- Born: 20 July 1891 Kennington, London, England
- Died: 3 May 1917 (aged 25) Pelves, France
- Allegiance: United Kingdom
- Branch: British Army
- Rank: Corporal
- Service number: 55295
- Unit: Royal Fusiliers
- Conflicts: World War I †
- Awards: Victoria Cross

= George Jarratt =

English Victoria Cross recipient (1891–1917)
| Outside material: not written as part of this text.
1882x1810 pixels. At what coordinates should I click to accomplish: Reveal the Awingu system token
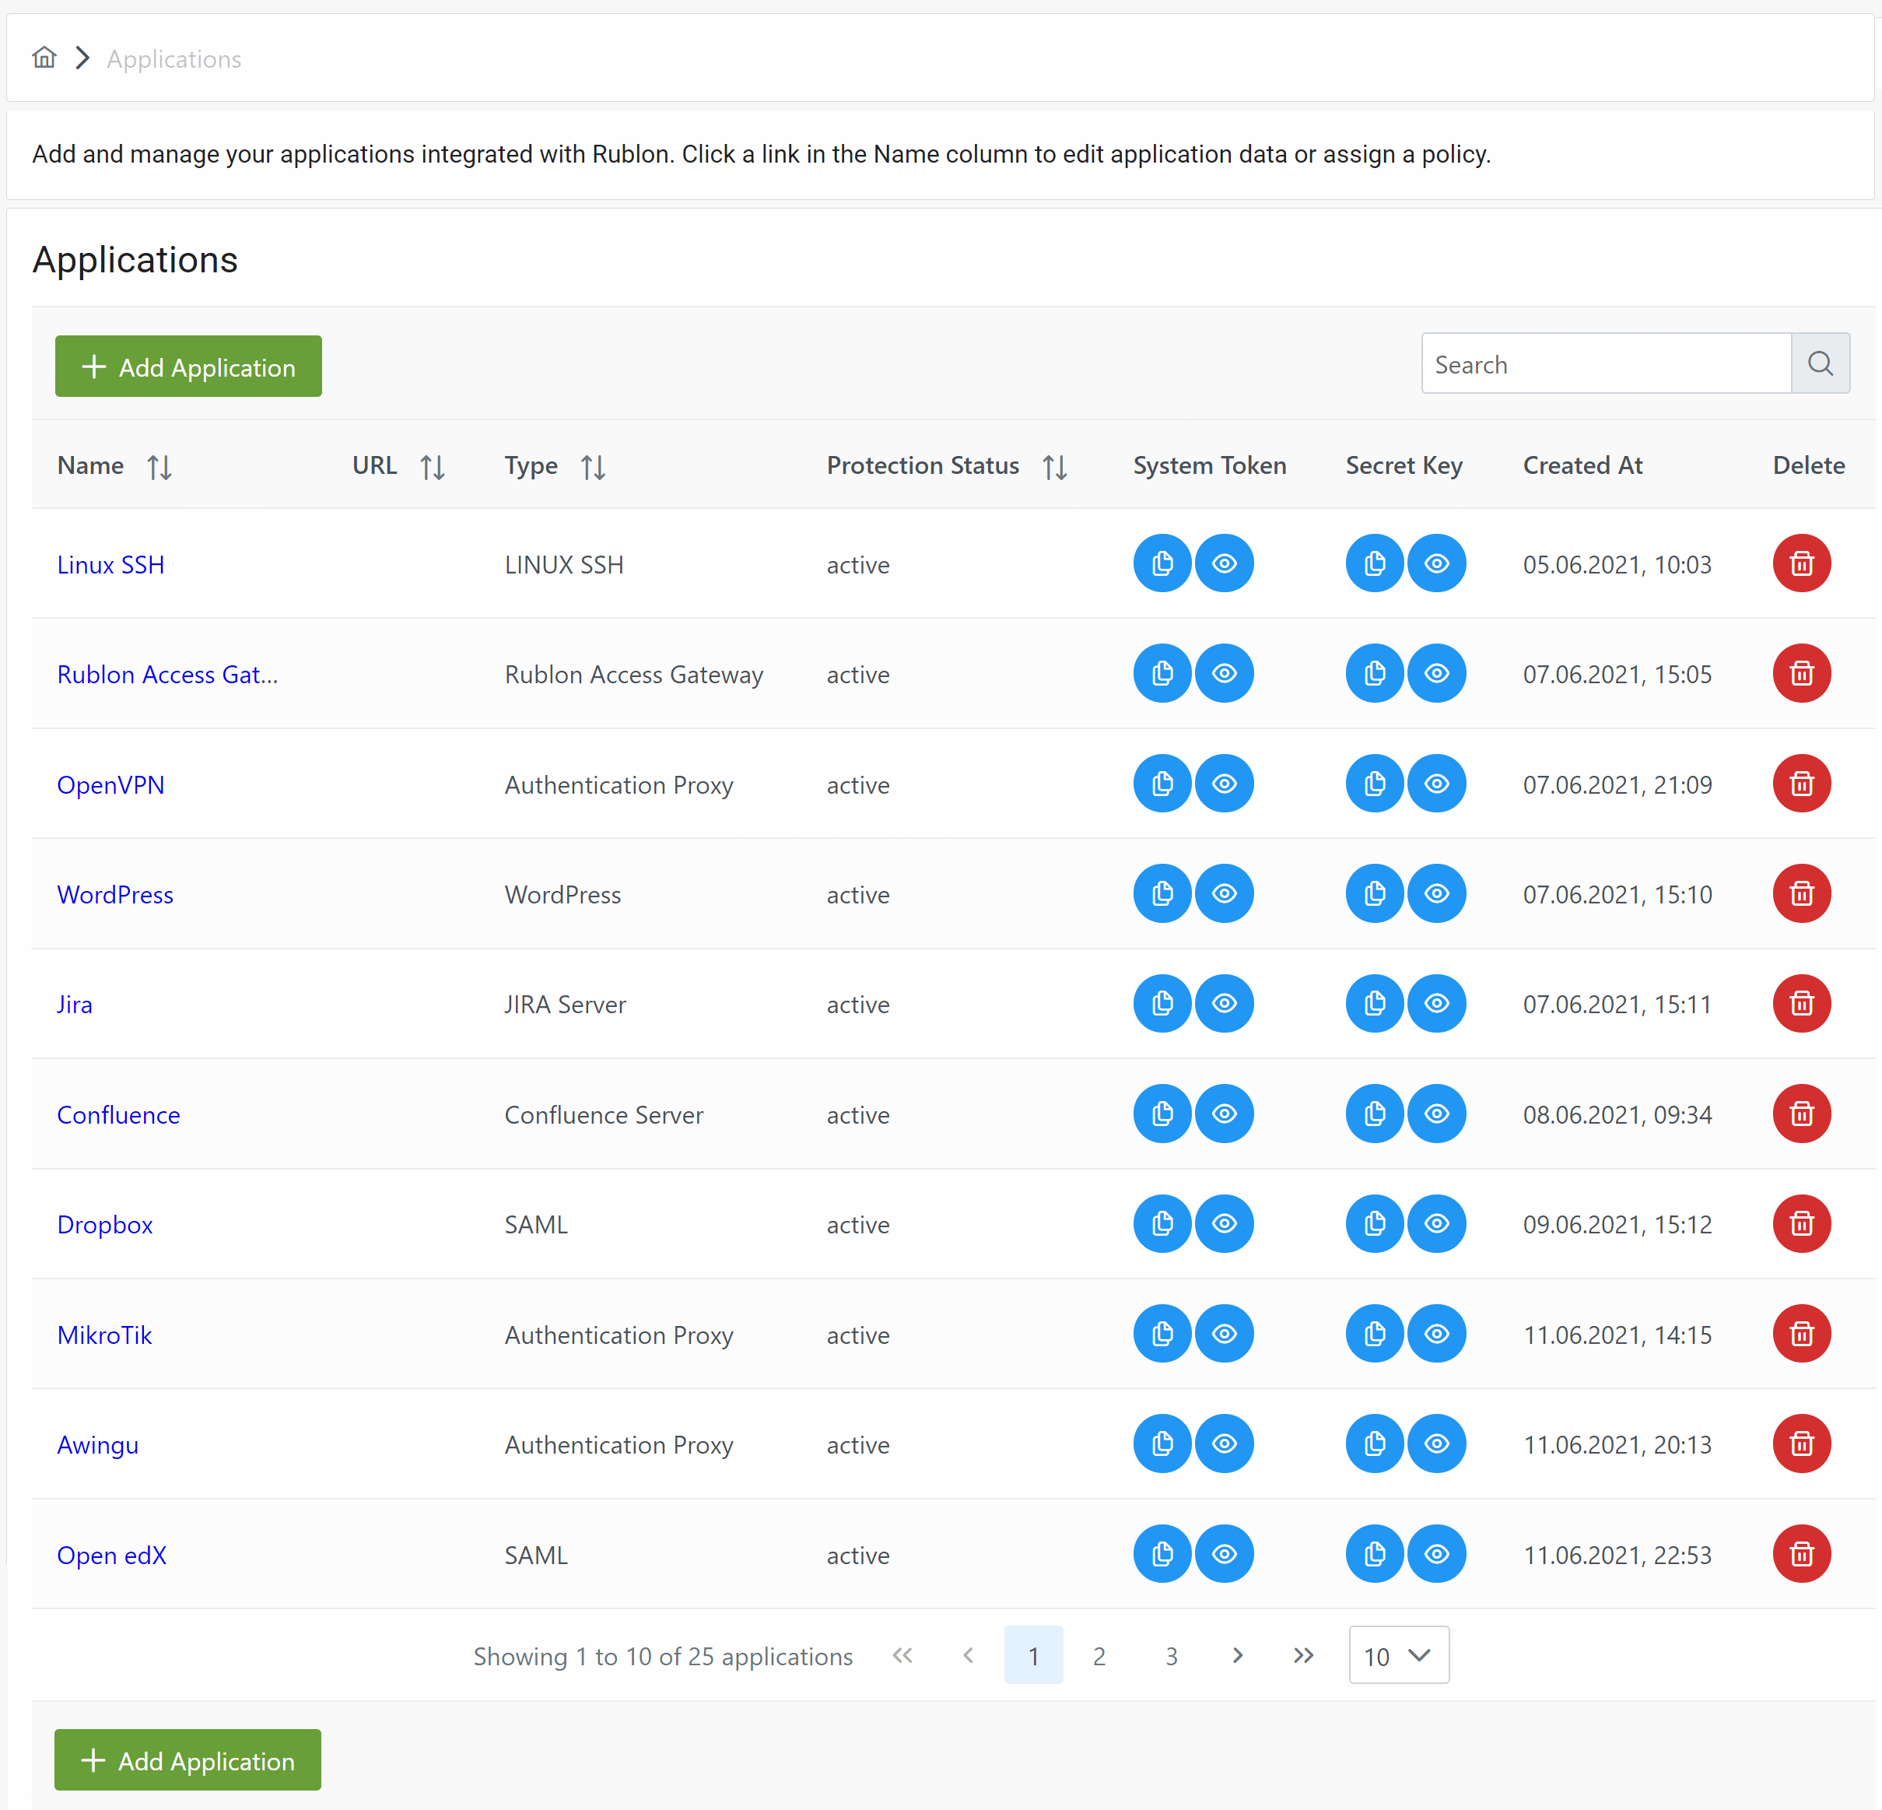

Corporal George Jarratt VC (20 July 1891 − 3 May 1917) was a British Army soldier and an English recipient of the Victoria Cross (VC) the highest and most prestigious award for gallantry in the face of the enemy that can be awarded to British and Commonwealth forces.

==World War I==
Jarratt was awarded the VC for a deed which took place when he was 25 years old on 3 May 1917 near Pelves, France. He was a corporal in the 8th Battalion, The Royal Fusiliers, British Army during the First World War.

===Citation===

For most conspicuous bravery and devotion in deliberately sacrificing his life to save others. He had, together with some wounded men, been taken prisoner and placed under guard in a dug-out. The same evening the enemy were driven back by our troops, the leading infantrymen of which commenced to bomb the dug-outs. A grenade fell in the dugout, and without hesitation Cpl. Jarratt placed both feet on the grenade, the subsequent explosion blowing off both his legs. The wounded were later safely removed to our lines, but Cpl. Jarratt died before he could be removed. By this supreme act of self-sacrifice the lives of these wounded were saved.
— The London Gazette, 8 June 1917

Jarratt's wife Gertrude and their daughter Joyce received his medal from the King on 21 July 1917. His VC is displayed at the Royal Fusiliers Museum in the Tower of London.